Pre-training involves modeling the distribution of tokens (words/subwords) using internet-scale data.
Language models assign probabilities to sequences; better models capture both syntax and semantics.
Most current models use autoregressive language modeling (predict next token given context).
Loss function used: cross-entropy (equivalent to maximizing log-likelihood of real text).
Tokenization converts text into manageable chunks (tokens), typically using algorithms like Byte Pair Encoding (BPE).

Tokenization

Tokens are subword units; more general than words or characters.
Efficient tokenization balances vocabulary size and sequence length; BPE is commonly used.
Maintaining small tokens enables handling typos and rare words.
Tokenizers always select the largest matching token from their vocabulary.
Drawbacks: Poor for numbers, some code, and math; potential future shift toward character-level models.

Evaluation of LLMs

Perplexity measures model uncertainty; lower is better; depends on tokenization and data.
Academic benchmarks now aggregate performance across tasks (e.g., HELM, Hugging Face leaderboards).
Multiple-choice QA is used for automatic evaluation; open-ended tasks are harder to assess.
Challenge: Results depend heavily on evaluation setup and possible test-train contamination.

Data for Pre-Training

Raw internet data is massive and noisy; requires substantial filtering.
Steps: extract text, filter undesirable content (NSFW, duplicates, low-quality), heuristic and model-based filtering, and deduplication.
Dataset composition is carefully balanced (upweighting code, downweighting entertainment).
Large models are trained on trillions of tokens (e.g., 15T for Llama 3).
Data collection and curation is a major practical challenge.

Scaling Laws

Performance improves predictably with more data, bigger models, and more compute (no overfitting observed yet).
Scaling laws inform optimal allocation of compute/resources (e.g., Chinchilla: 20 tokens per parameter).
Inference cost is significant; smaller models are often favored for deployment.

Post-Training & Alignment

Post-training (alignment) adapts pre-trained LLMs to follow instructions and avoid toxicity.
Supervised Fine-Tuning (SFT): Fine-tune on human-generated question-answer pairs; only small dataset required.
LLM-generated synthetic data (e.g., Alpaca) can be effective for SFT.
Reinforcement Learning from Human Feedback (RLHF): Models are trained using human preference rankings (PPO, DPO methods).
DPO simplifies RLHF by directly optimizing preference without full RL complexity.

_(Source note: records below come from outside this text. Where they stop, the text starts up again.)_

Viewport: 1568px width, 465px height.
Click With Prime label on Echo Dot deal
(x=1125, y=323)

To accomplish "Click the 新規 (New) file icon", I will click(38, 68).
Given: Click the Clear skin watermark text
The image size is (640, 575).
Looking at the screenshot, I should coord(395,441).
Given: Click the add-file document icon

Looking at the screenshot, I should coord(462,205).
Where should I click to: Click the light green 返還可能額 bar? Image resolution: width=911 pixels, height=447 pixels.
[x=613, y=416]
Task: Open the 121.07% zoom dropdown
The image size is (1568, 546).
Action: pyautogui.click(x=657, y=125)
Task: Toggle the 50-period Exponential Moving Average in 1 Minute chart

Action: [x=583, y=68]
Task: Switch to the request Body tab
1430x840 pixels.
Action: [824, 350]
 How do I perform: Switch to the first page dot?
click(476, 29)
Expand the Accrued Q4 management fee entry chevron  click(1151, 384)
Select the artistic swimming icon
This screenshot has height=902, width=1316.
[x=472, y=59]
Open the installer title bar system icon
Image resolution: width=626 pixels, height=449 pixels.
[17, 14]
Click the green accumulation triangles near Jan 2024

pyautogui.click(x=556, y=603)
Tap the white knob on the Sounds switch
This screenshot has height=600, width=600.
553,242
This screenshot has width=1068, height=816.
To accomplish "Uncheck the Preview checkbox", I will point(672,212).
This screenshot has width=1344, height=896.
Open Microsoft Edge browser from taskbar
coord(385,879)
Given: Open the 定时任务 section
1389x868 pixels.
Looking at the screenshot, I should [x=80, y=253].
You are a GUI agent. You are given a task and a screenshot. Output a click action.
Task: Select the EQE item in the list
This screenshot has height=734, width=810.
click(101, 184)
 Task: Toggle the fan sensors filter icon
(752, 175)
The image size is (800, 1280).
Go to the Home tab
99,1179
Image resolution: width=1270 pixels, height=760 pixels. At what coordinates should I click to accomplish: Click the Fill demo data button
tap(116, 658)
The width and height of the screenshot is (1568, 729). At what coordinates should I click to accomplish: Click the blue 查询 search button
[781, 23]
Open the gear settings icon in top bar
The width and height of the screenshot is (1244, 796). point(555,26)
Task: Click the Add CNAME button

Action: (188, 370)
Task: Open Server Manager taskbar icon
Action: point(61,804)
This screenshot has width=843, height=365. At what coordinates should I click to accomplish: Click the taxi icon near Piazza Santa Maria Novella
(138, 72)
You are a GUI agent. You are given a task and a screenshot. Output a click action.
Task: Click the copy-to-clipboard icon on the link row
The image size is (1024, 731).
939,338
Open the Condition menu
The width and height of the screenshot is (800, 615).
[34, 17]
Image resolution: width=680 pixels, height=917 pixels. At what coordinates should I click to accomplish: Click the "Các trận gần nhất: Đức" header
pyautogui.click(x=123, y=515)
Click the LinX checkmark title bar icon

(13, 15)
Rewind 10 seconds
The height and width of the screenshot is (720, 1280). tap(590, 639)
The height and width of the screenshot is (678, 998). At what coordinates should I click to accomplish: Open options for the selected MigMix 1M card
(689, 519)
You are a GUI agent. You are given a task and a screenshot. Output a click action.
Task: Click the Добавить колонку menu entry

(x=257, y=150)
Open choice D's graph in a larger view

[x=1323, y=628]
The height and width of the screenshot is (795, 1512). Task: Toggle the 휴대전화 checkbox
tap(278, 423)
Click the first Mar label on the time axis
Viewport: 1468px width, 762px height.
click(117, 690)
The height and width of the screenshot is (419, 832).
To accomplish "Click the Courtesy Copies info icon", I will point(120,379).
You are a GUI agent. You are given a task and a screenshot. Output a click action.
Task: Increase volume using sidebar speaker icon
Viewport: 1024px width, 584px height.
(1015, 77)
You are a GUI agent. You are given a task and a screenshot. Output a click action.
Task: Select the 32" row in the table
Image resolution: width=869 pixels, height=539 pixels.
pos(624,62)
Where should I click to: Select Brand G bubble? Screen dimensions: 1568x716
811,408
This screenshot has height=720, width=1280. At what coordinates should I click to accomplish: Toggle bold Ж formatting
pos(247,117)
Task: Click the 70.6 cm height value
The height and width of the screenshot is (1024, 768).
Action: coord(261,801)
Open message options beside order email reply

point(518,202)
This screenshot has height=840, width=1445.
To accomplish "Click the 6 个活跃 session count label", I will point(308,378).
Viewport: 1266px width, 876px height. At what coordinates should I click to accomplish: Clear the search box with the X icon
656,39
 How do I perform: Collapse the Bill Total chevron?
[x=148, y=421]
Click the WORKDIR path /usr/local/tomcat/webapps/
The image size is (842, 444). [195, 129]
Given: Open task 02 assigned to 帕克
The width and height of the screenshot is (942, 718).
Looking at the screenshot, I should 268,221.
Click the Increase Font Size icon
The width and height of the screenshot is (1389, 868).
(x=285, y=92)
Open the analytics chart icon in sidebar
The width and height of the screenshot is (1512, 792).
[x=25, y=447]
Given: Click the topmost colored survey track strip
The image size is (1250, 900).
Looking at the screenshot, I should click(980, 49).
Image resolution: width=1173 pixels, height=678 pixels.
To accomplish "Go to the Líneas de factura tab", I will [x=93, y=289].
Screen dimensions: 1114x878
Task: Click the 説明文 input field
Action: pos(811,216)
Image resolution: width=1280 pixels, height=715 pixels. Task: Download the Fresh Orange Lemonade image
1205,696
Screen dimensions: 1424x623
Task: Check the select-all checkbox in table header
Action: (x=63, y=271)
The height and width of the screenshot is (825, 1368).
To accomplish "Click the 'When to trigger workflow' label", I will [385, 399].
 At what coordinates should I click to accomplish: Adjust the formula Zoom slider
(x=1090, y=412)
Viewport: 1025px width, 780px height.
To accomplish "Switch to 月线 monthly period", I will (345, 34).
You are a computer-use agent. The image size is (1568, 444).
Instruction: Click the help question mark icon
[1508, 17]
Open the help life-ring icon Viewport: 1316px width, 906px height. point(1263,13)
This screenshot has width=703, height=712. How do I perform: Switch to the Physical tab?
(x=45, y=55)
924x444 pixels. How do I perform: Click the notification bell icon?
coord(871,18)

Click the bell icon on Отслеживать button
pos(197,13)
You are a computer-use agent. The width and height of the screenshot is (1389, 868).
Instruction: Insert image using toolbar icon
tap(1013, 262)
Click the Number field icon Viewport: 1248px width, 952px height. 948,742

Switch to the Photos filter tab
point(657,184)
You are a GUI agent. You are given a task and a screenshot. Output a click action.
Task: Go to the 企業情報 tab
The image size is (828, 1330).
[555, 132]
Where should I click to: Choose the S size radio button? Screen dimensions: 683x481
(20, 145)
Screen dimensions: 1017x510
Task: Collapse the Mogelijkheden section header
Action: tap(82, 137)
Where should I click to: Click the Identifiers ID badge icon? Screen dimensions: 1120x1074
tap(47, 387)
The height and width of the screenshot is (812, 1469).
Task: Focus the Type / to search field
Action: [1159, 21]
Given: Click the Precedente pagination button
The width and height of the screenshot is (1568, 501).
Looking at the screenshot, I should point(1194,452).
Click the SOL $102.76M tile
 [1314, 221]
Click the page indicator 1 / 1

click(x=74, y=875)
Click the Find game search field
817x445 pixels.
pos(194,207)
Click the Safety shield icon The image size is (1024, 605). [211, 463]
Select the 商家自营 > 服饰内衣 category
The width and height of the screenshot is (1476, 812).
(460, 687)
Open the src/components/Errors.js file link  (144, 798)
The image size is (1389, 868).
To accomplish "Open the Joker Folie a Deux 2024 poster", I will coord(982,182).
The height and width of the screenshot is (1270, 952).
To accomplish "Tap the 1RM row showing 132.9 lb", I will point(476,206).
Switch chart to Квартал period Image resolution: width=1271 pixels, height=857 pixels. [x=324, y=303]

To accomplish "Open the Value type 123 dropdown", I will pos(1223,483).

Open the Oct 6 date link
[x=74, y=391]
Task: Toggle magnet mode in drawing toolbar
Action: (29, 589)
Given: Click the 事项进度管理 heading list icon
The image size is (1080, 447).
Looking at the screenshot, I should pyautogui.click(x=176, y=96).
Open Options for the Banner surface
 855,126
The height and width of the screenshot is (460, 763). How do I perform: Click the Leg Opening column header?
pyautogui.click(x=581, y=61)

Evaluation of Aligned LLMs

Open-ended tasks require side-by-side human or LLM comparisons (e.g., Chatbot Arena, AlpacaEval).
LLMs can be used as "evaluators" to scale evaluation.
Output length bias is a challenge for using LLMs as evaluators.

Systems & Efficiency

GPU compute is the main bottleneck; memory and communication bandwidth are key constraints.
Mixed-precision training (using 16-bit floats for computation) speeds up training with minimal accuracy loss.
Operator fusion reduces memory transfers, increasing throughput (e.g., Torch.compile).

Key Terms & Definitions

LLM — Large Language Model; a neural network designed to model language at scale.
Token — A subword or word-level unit used for model input and output.
Autoregressive Model — Predicts the next token based on previous tokens.
Perplexity — A measure of language model uncertainty; lower means better prediction.
Supervised Fine-Tuning (SFT) — Training an LLM further on human-annotated data.
RLHF — Reinforcement Learning from Human Feedback; aligns models to human preferences.
DPO — Direct Preference Optimization; a simpler method for RLHF.
Scaling Laws — Empirical relationships predicting model performance as size/data/compute increases.

Action Items / Next Steps

Review tokenizer methods (e.g., BPE).
Explore LLM evaluation benchmarks (HELM, Hugging Face leaderboards).
For further study, consider courses: CS224n (NLP), CS324 (LLMs), CS336 (LLMs from scratch).